Pride (In The Name of Rove)
Yesterday I read the New York Times' half-page editorial expressing "pride" in Judith Miller's refusal to obey a court order. The sum and substance of the piece: "The press" has a constitutional right to disobey such orders.
[Miller] is surrendering her liberty in defense of a greater liberty, granted to a free press by the founding fathers so journalists can work on behalf of the public without fear of regulation or retaliation from any branch of government.
...
Mr. Fitzgerald drove that point home chillingly when he said the authorities "can't have 50,000 journalists" making decisions about whether to reveal sources' names and that the government had a right to impose its judgment. But that's not what the founders had in mind in writing the First Amendment. In 1971, our colleague James Reston cited James Madison's admonition about a free press in explaining why The Times had first defied the Nixon administration's demand to stop publishing the Pentagon Papers and then fought a court's order to cease publication. "Among those principles deemed sacred in America," Madison wrote, "among those sacred rights considered as forming the bulwark of their liberty, which the government contemplates with awful reverence and would approach only with the most cautious circumspection, there is no one of which the importance is more deeply impressed on the public mind than the liberty of the press."
This is laughable. Do you see where Madison argues for the right of journos to disobey a court order? Of course you don't.
A quick check of the First Amendment reveals a reference to "no law ... abridging the freedom of speech" along with freedom of the press. Either we all have a First Amendment right not to speak in the face of government coercion, or none of us do. The Times doesn't want a privilege, it wants special privileges.

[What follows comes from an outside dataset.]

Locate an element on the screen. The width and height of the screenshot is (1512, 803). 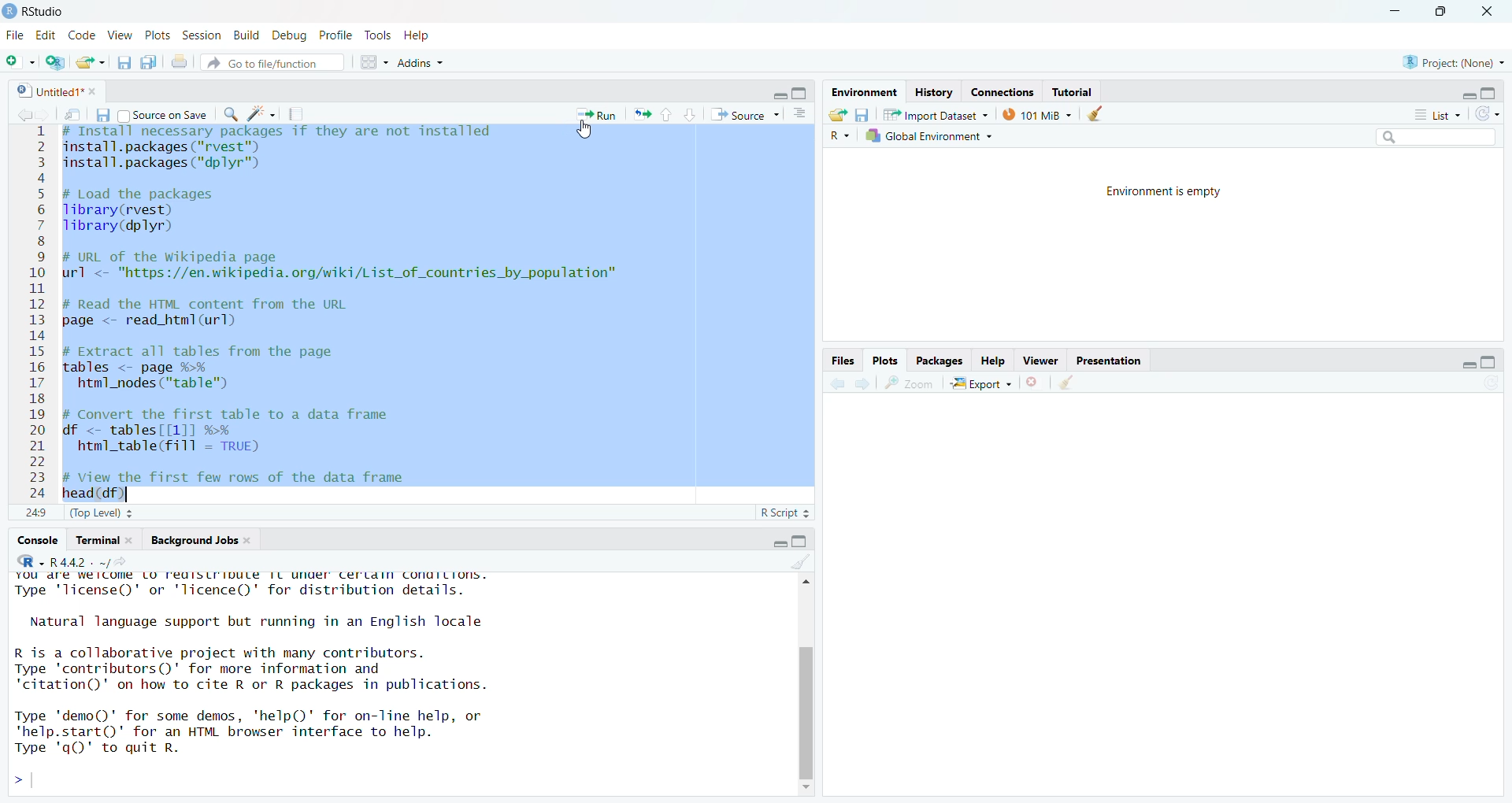
101 MiB is located at coordinates (1035, 113).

And anyone who reads Atrios will get a chuckle out of this bit of self-deluded twaddle from the editorial:
While The Times has gone to great lengths lately to make sure that the use of anonymous sources is limited, there is no way to eliminate them. The most important articles tend to be the ones that upset people in high places, and many could not be reported if those who risked their jobs or even their liberty to talk to reporters knew that they might be identified the next day. In the larger sense, revealing government wrongdoing advances the rule of law, especially at a time of increased government secrecy.

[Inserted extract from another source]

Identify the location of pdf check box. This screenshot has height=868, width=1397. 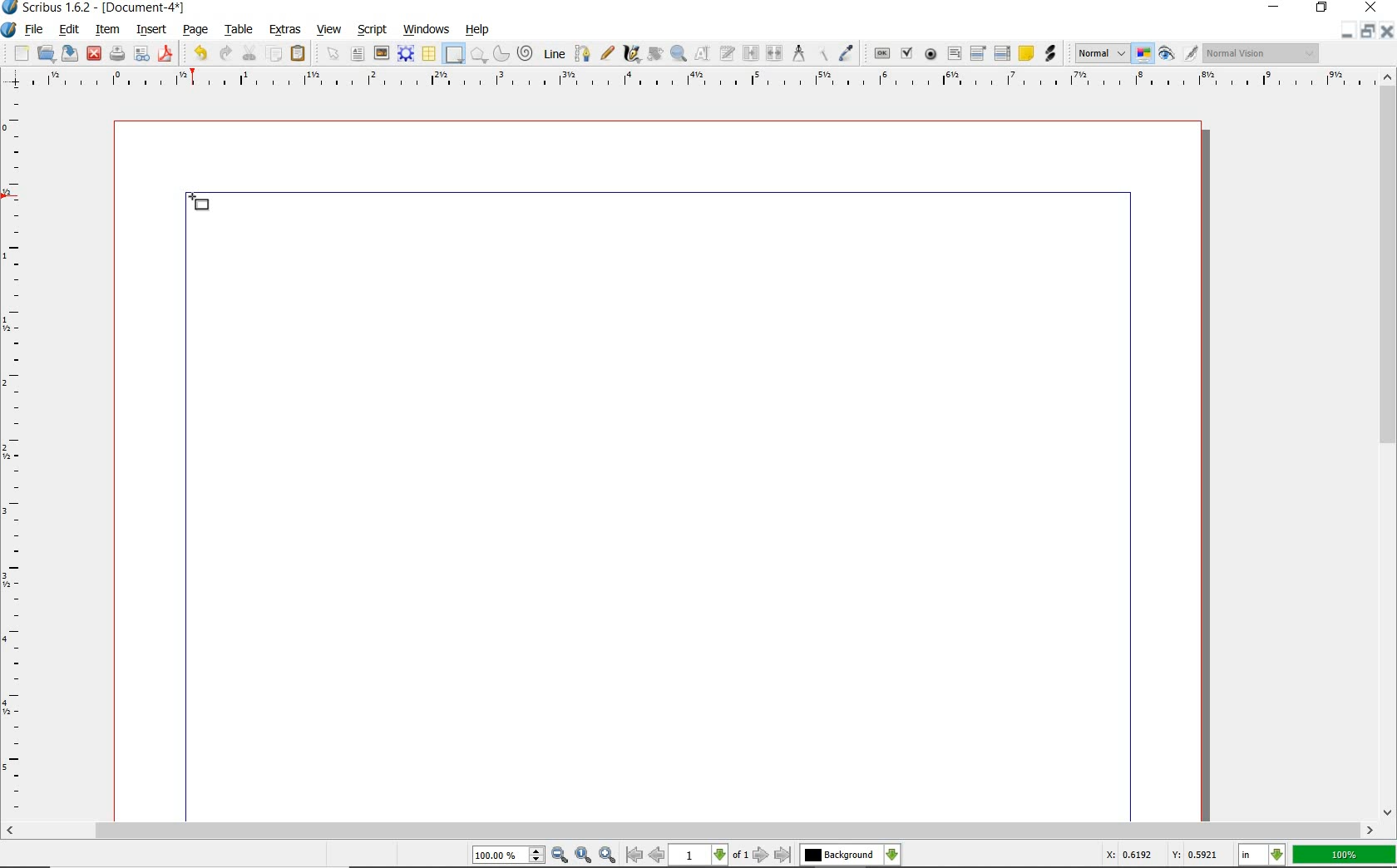
(906, 52).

That last sentence is a paraphrase from a senior Administration official who requested anonymity on the ground that Rummy's dinner parties are really no place for shop talk.
The editorial even compares Ms. Fucking-Miller to Rosa Parks, Martin Luther King, Jnr. and those involved in the Underground Railroad. An apt comparison, except for the fact that those folks were fighting against (or defying) unjust laws which denied equality to residents of this country, rather than for special consideration. When the NYT argues for the repeal of the laws that require you and me, as well as it, to testify before a grand jury when we really rather wouldn't, then I'll take its argument seriously.